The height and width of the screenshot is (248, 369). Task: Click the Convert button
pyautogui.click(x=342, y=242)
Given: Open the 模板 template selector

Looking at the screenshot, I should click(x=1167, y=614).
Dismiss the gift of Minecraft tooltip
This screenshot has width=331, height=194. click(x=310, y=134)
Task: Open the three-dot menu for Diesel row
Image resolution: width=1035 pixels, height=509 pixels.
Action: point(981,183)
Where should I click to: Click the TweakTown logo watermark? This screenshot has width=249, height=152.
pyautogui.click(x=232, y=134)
------
* Problem description:
Only the lines from the one that holds "Given: Open the 模板 template selector" through the end of the records should appear in the answer, each restated exactly.

* Answer to the exercise:
Given: Open the 模板 template selector

Looking at the screenshot, I should click(x=1167, y=614).
Dismiss the gift of Minecraft tooltip
This screenshot has width=331, height=194. click(x=310, y=134)
Task: Open the three-dot menu for Diesel row
Image resolution: width=1035 pixels, height=509 pixels.
Action: point(981,183)
Where should I click to: Click the TweakTown logo watermark? This screenshot has width=249, height=152.
pyautogui.click(x=232, y=134)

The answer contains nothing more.